Dear President Trump
by Rob Howard
Over the past few months, you have spent a lot of time talking and tweeting about patriotism, the flag, the national anthem and National Football League players. You clearly have the idea that soldiers have served, fought and died for the flag and the national anthem.
As a former Major in the United States Air Force, with 12 years of service, I’d like to enlighten you about why people serve in the Armed Forces. And I’ll start by saying that it’s not why you think.
Americans from all walks of life, over the last two and a half centuries, have fought for the rights and the freedoms that we have in our country. From before we were a country, people have been willing to put their lives on the line to ensure that they and their fellow citizens could live in a land of freedom.

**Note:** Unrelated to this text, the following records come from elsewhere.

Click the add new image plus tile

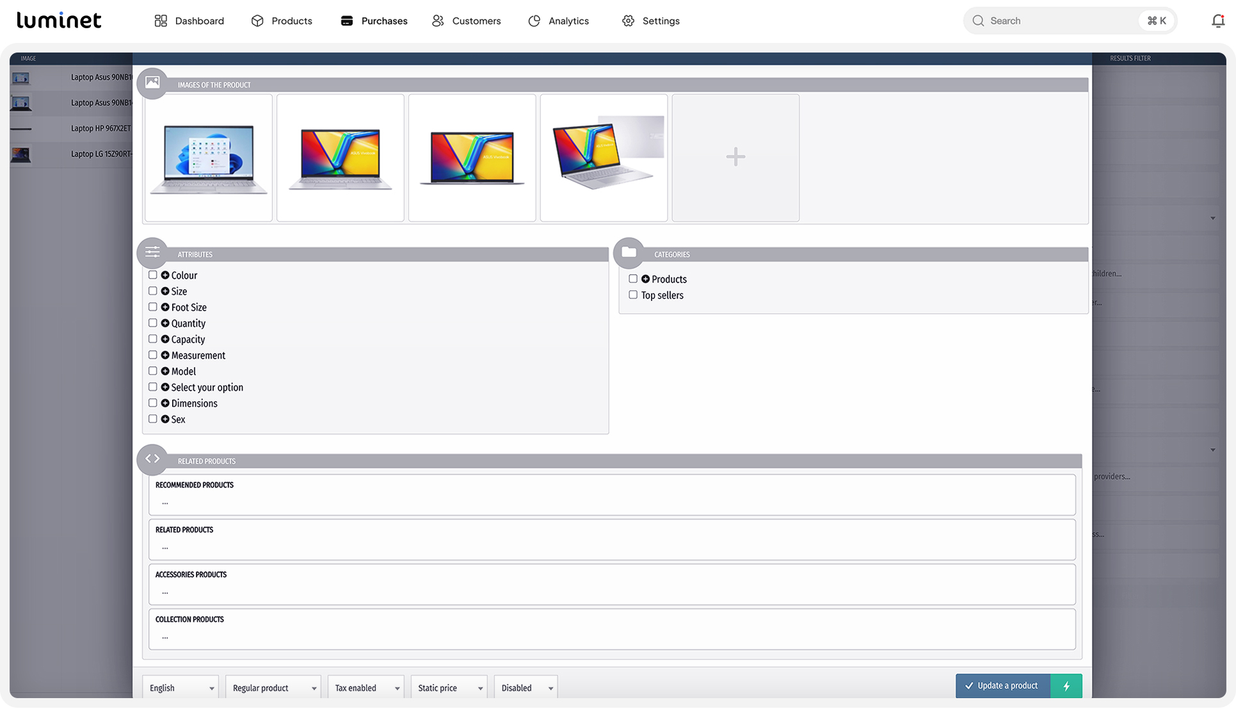pos(735,158)
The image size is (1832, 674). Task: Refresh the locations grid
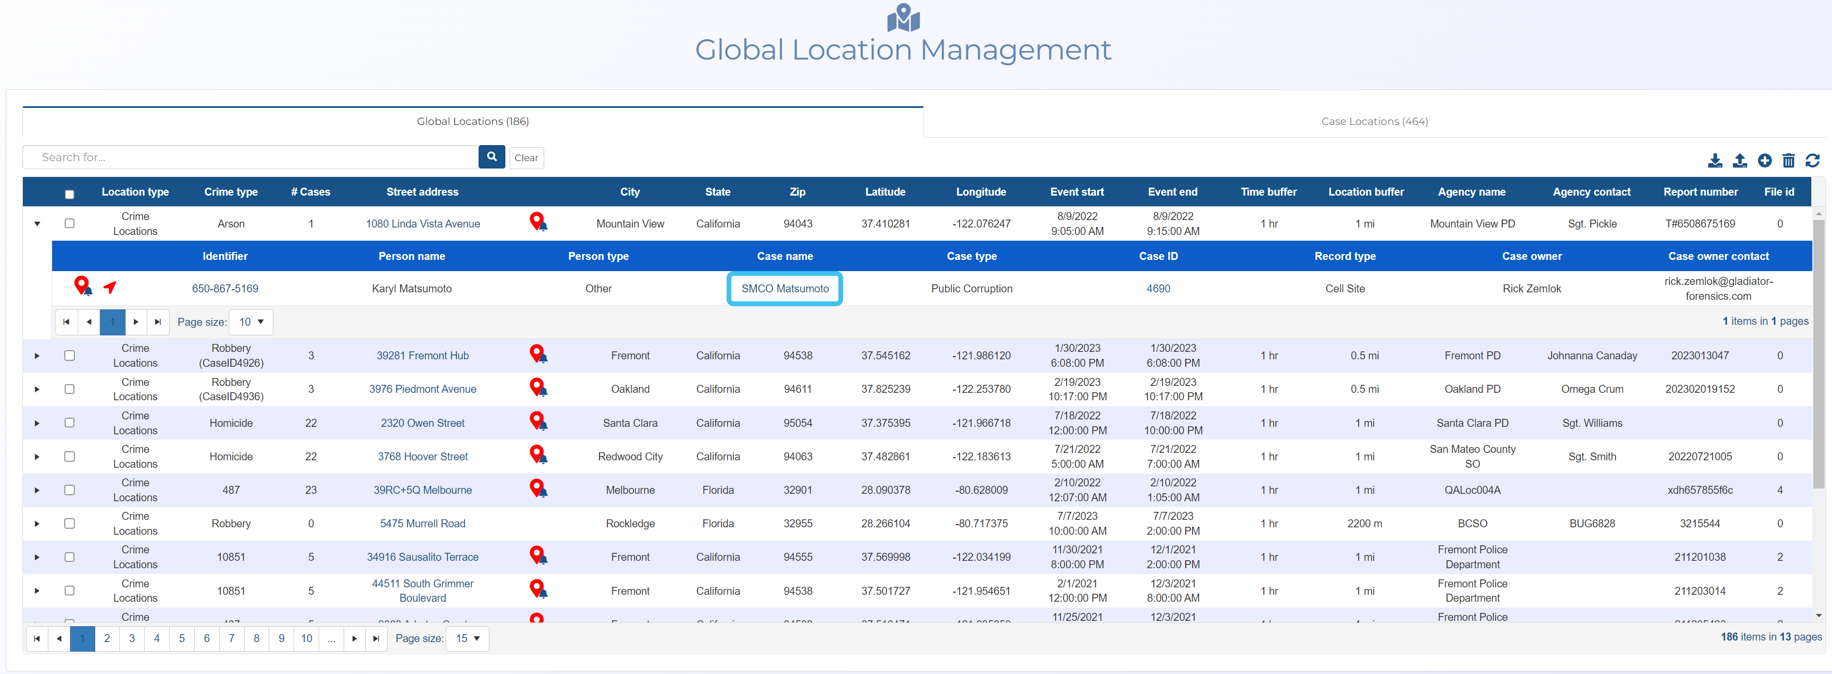(x=1813, y=161)
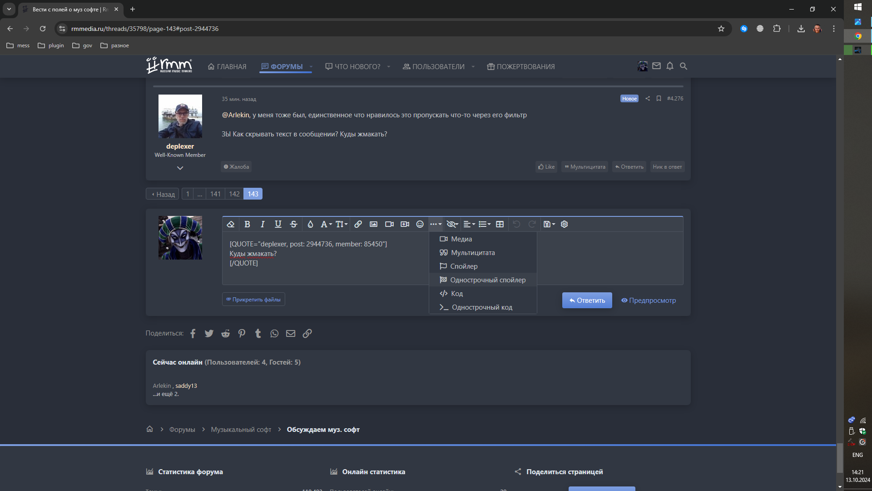This screenshot has width=872, height=491.
Task: Open the notifications bell icon
Action: tap(669, 66)
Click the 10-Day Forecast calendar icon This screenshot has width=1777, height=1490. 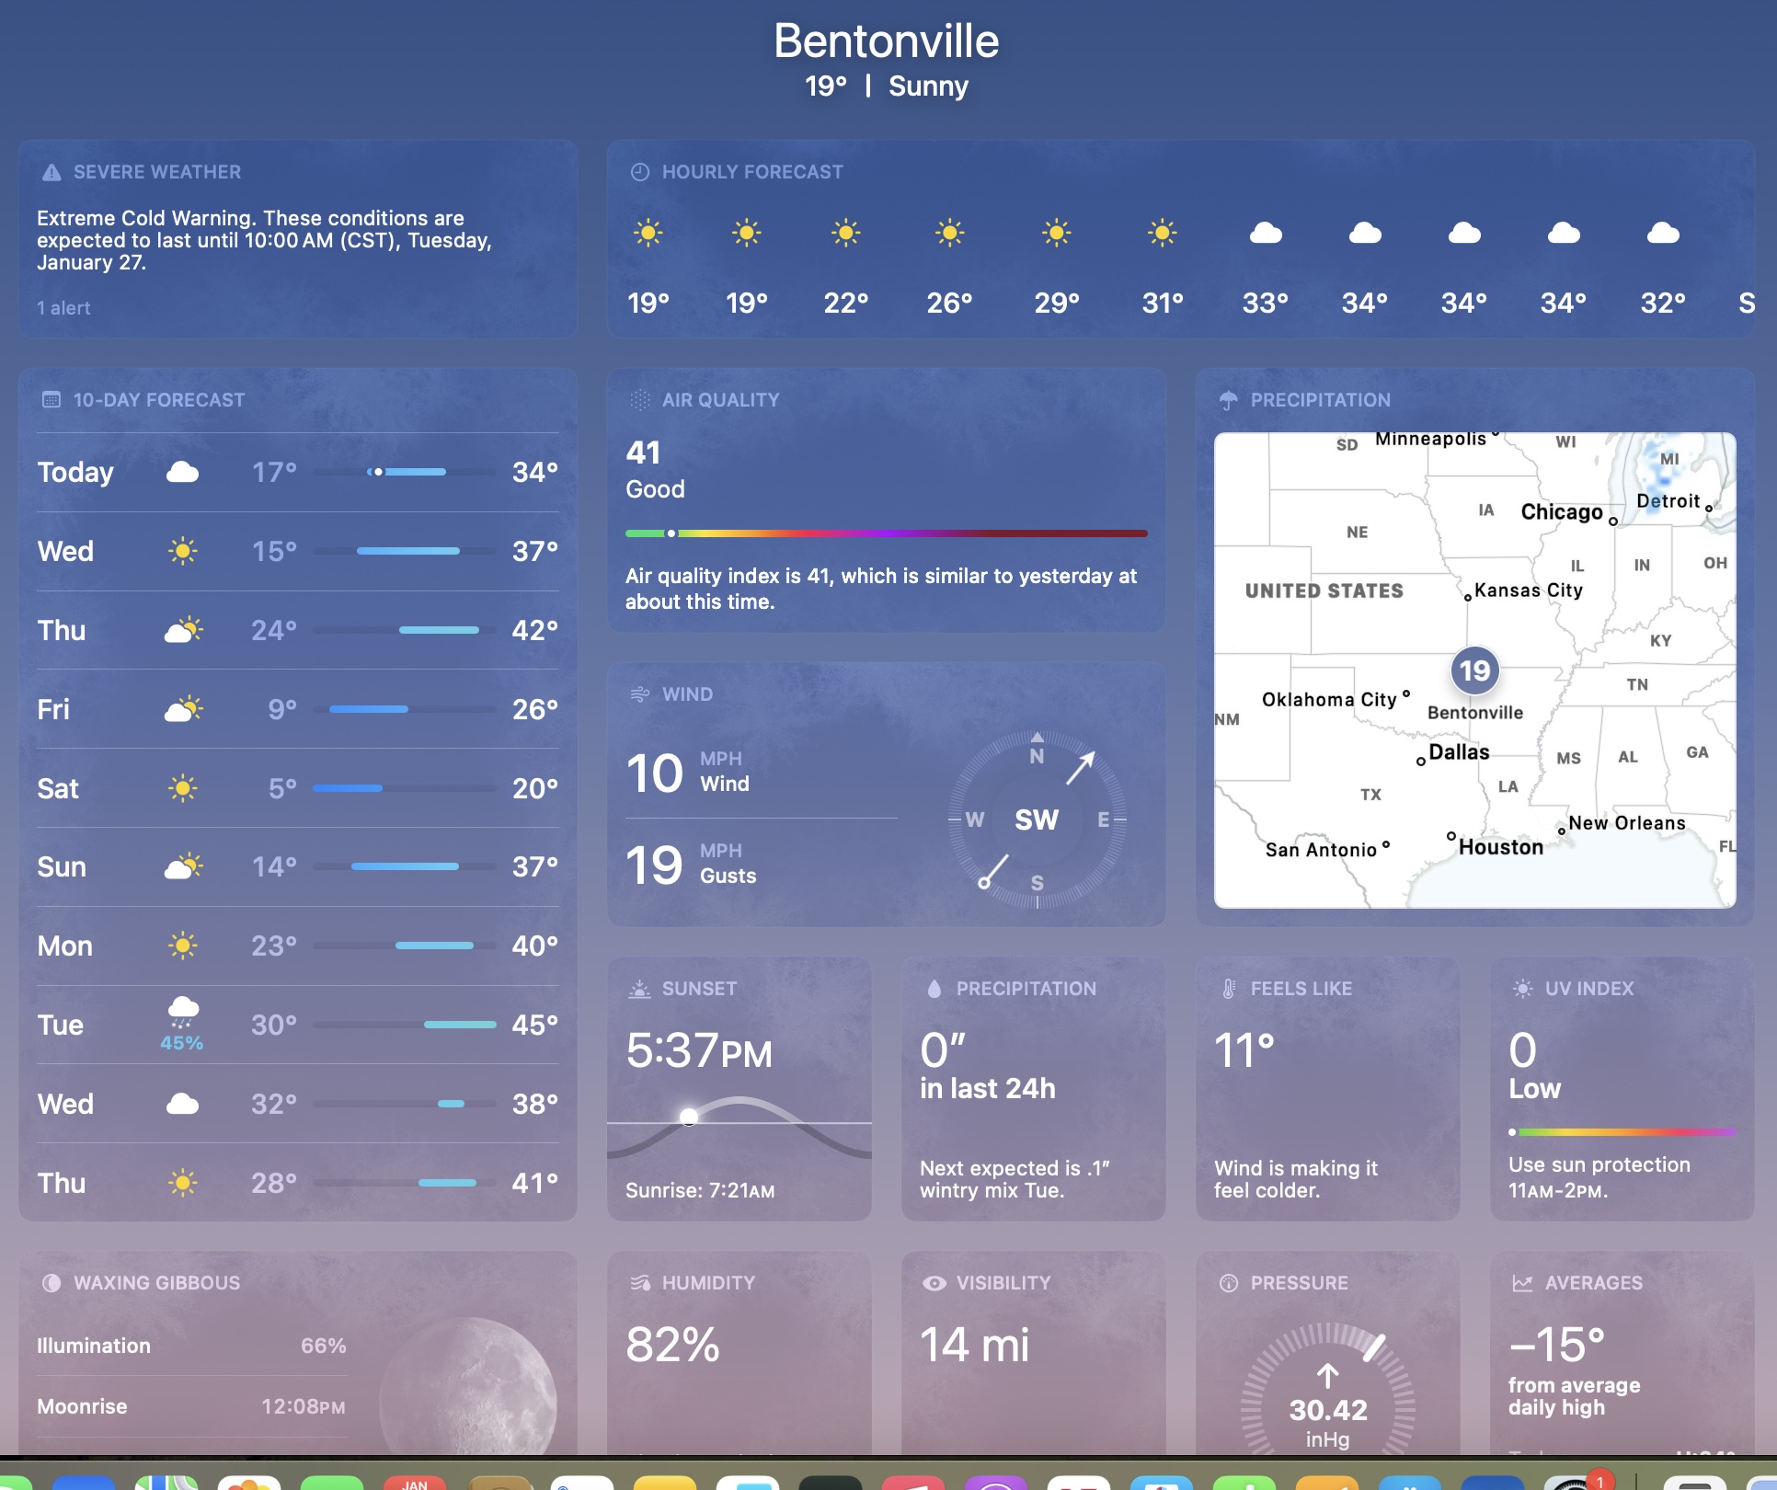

My oath as a commissioned officer was, and still is, sacred and solemn to me. I swore to “support and defend the Constitution of the United States against all enemies, foreign and domestic; that I will bear true faith and allegiance to the same.” I took this obligation freely, with no mental reservation. I promised to “well and faithfully discharge the duties of the office on which I am about to enter.”
Notice that I swore allegiance to the Constitution. Not to the flag. Not to the national anthem. They are symbols of our mighty country. But it is the Constitution that draws my undying allegiance.
We are the same age. When I went on active duty in 1969, I was 23. I chose to put my obligation to protect the rights we have in America before my personal safety and comfort. You had a series of deferments and never served.
I entered at the peak of the Vietnam War. By the time I was called to active duty, I was against that war. The streets of America were full of anti-war protestors. I joined the military to protect the rights of those protesters.
Among the freedoms I served to protect are freedom of speech and press, freedom of assembly, the right to petition the government for a “redress of grievances” and for freedom of, and from, religion. It seems clear to me that you either have no knowledge of those rights or that you have contempt for some of them.
Had it been an issue back then, I would have served to protect the right of NFL players to ‘take a knee’ or refuse to stand during the national anthem. I doubt that you have a clue about why players might not want to stand. They are protesting the way people of color are treated in our country. I served to protect their protest.
I value my time in the military. It gave me many lessons in self-discipline and leadership. I learned how to organize my thoughts, set my priorities and protect those with whom I served. It’s too bad that you didn’t have time to serve in the military and get the opportunity to learn about self-discipline and leadership.
In your oath of office, you promised to “preserve, protect and defend the Constitution.” It would be nice if you would find a copy and read it.